The fact that Stephanie Kushner, a “white female from Long Island” allegedly replaced plaintiff as a teacher following his termination gives rise to an inference of discrimination since she was outside plaintiff’s protected class. Plaintiff also claims that Melissa Zinker, a white special education who was similarly situated, was not terminated, and that out of the roughly 75 teachers at Hawthorne, only one is Hispanic and one is black. In discrimination cases, “[s]tatistics are valuable,” Baldwin v Cablevision Sys. Corp., 61 A.D.3d 961 (1st Dept. 2009)(disparity that within a course of a year the number of black officials and managers at Cablevision dropped at more than five times the rate as that of white officials and managers (41.6% versus 8.1%) could support an inference that the personnel reductions at Cablevision were affected by considerations of race, and suffices to raise a triable issue on the discriminatory termination claim).
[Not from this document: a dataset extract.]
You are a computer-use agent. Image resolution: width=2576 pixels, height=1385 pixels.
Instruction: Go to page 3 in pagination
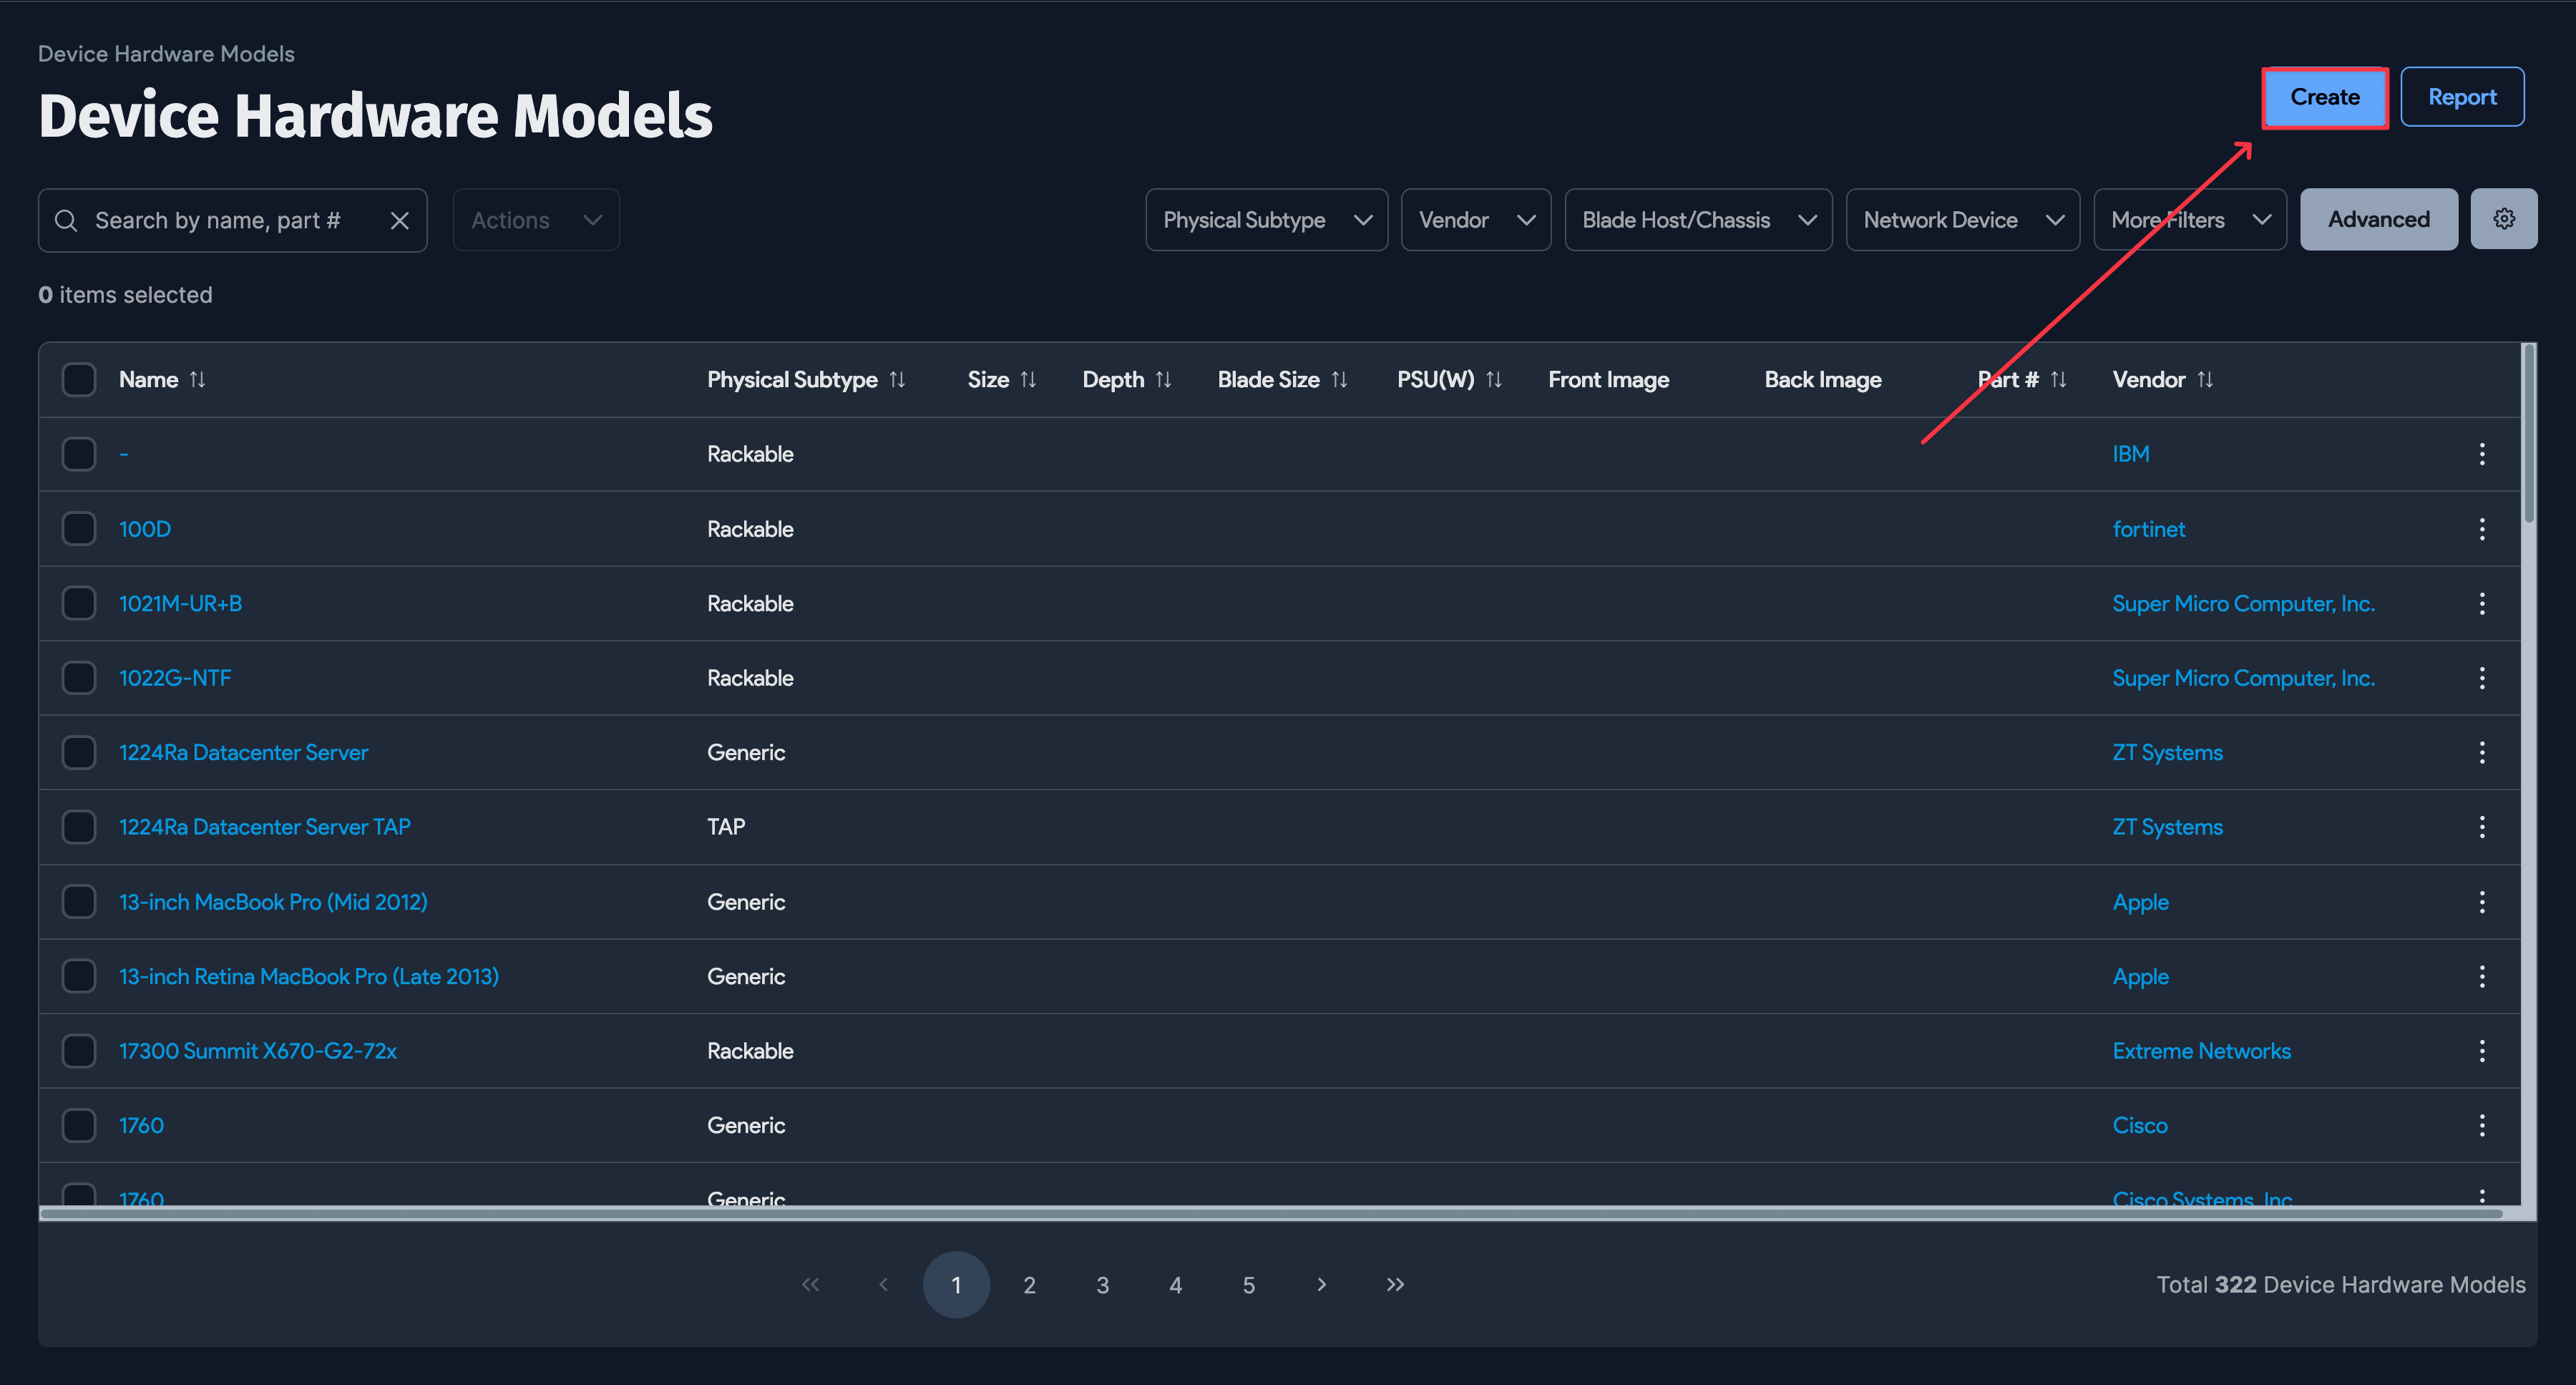(1102, 1285)
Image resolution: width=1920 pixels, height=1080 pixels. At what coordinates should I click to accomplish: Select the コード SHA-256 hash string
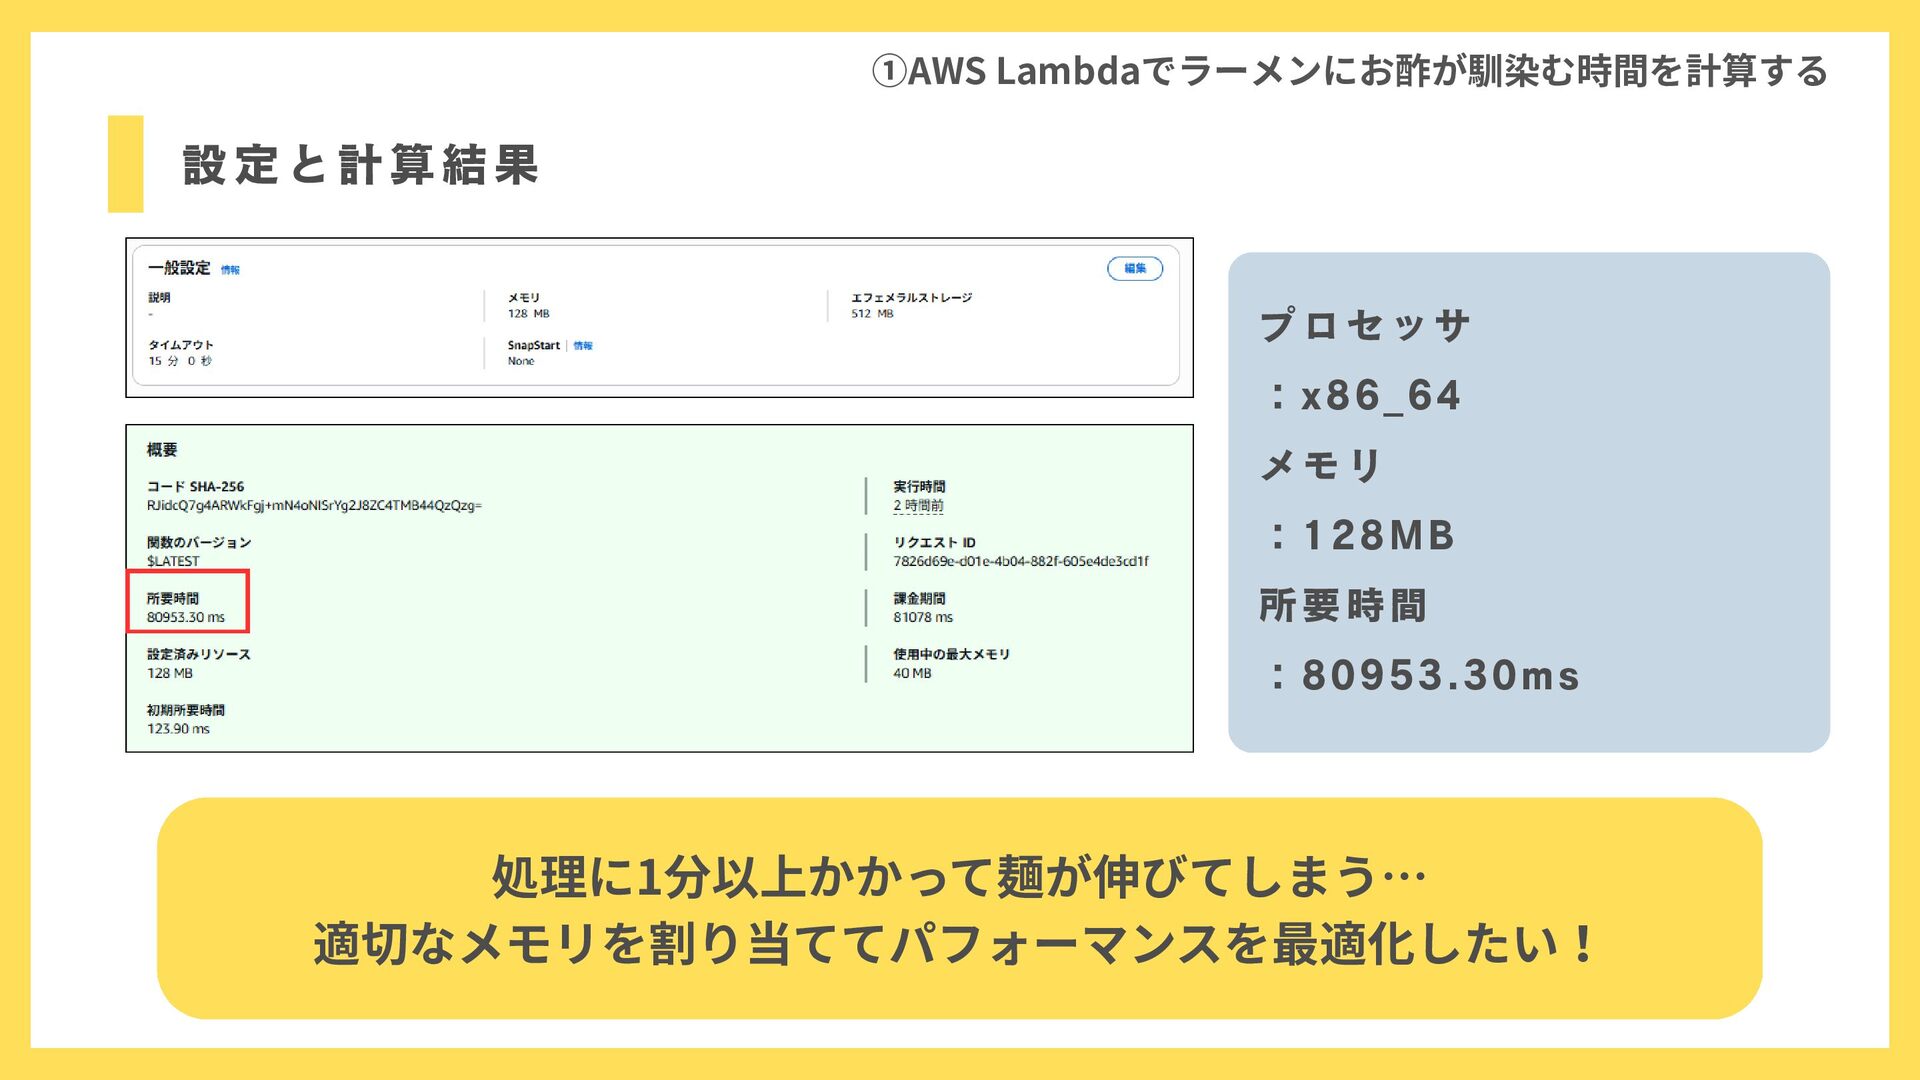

While statistical analysis is rarely “sufficient to defeat summary judgment, it can provide circumstantial evidence of an inference of discrimination in support of a prima facie case.” Zito v. Fried, Frank, Harris, Shriver & Jacobson, 869 F.Supp. 2d 378, 395-96 (S.D.N.Y. 2012); Hudson v. Merrill Lynch & Co., | 2014 NY Slip Op 31048(U) 2014 N.Y. Misc. LEXIS 1881 (Sup. Ct.N.Y. Co. 2014).
Based on this, the court concluded that “plaintiff’s allegations of discrimination by virtue of his being terminated from the position and replaced by a white teacher are sufficient to meet the fourth prong and withstand a motion to dismiss under with the State or City HRLS.”